Down at the Esplanade, I got to business, shoes on, chalk bag, MP3 player with a paleo indoctrination podcast playing. There were a bunch of new chalked routes (chalk instead of tape) since my last visit, courtesy of “Topknot” I assume. They were actually pretty good routes. One had a bit of a reach that I had to dyno for, which I made first time but, as I got more fatigued over the session I never managed again. I briefly thought about coming down for the group bouldering sessions (every Tuesday at 5.00 pm) and then decided that would be foolish for someone as introverted as myself. Chances are, I wouldn't like anyone I met. I'm that kind of person. After about 45 minutes my fingers were getting sore so I called it. I've popped tendons and got tendonitis from bouldering walls before so I know how important it is to restart slowly and not stress weak ligaments and tendons. 

Cairns bouldering park

It would have been good to cycle down to one of the fitness parks and do some pull-ups, ankles to bar, and have a swim in the pool, but Doug and I were planning to go out with the kayaks before lunch so I had to get home.

We took our kayaks down to Yorkeys Knob where you can easily launch at the marina.
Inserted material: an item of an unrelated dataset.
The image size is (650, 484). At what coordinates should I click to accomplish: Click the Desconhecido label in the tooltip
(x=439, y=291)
A small wave breaks off Yorkeys Knob immediately north of the marina. I'm not sure if the sandbars in the vicinity make the wave break or if the tide coming out of Moon River also contributes. The winds were pretty light to non-existent so we didn't have a big wave. Last time we came down to try this we came at high tide and found the wave washed out. The best time is low tide.

Today the waves were a little bit too small so you had to wait quite a while for a “set” of bigger waves to come in to be able to ride any. Even then you didn't get a very long ride. Once I got dialed into not expecting a long fast ride I had a much better experience. Sometimes it is good to have low expectations. 
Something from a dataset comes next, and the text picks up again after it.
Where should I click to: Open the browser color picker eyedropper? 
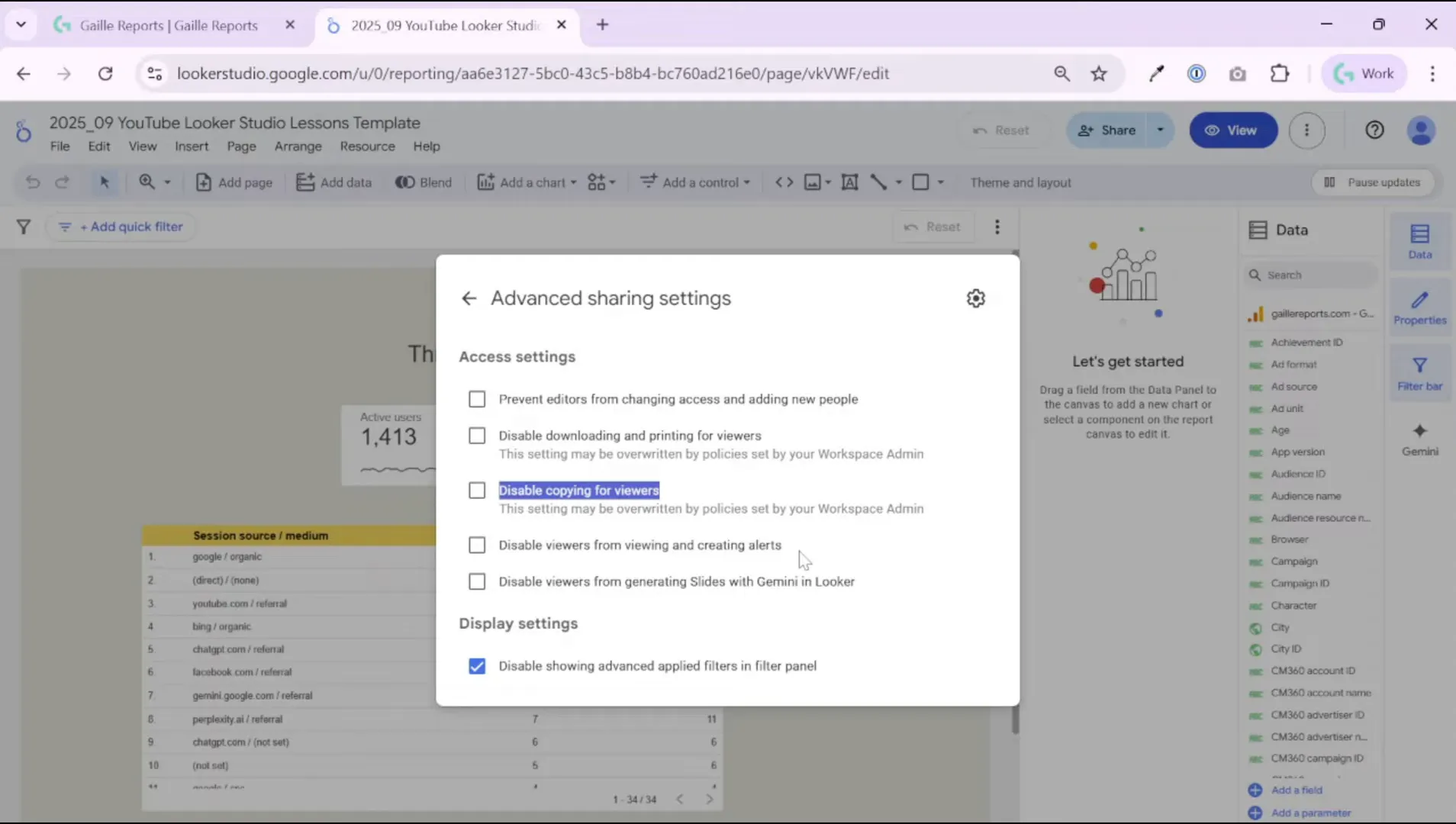click(1155, 73)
Baby waves at Yorkeys Knob

After a couple of hours we paddled back through the soup zone to the marina. A couple of blokes had just finished loading up two sit-aboard kayaks preparatory to paddling to Cooktown and were hanging around smoking. They were strikingly ill prepared without life jackets, stinger suits, or much of anything and their entire food supply appeared to consist of green bananas, small mangoes and a few star apples that they had filched off local trees on the way to the boat ramp. They seemed pretty amped up about their trip and said that “if things were going well” they might carry on to Cape York or even right around Australia! I snapped a picture of them by their boats for posterity and the rescue team.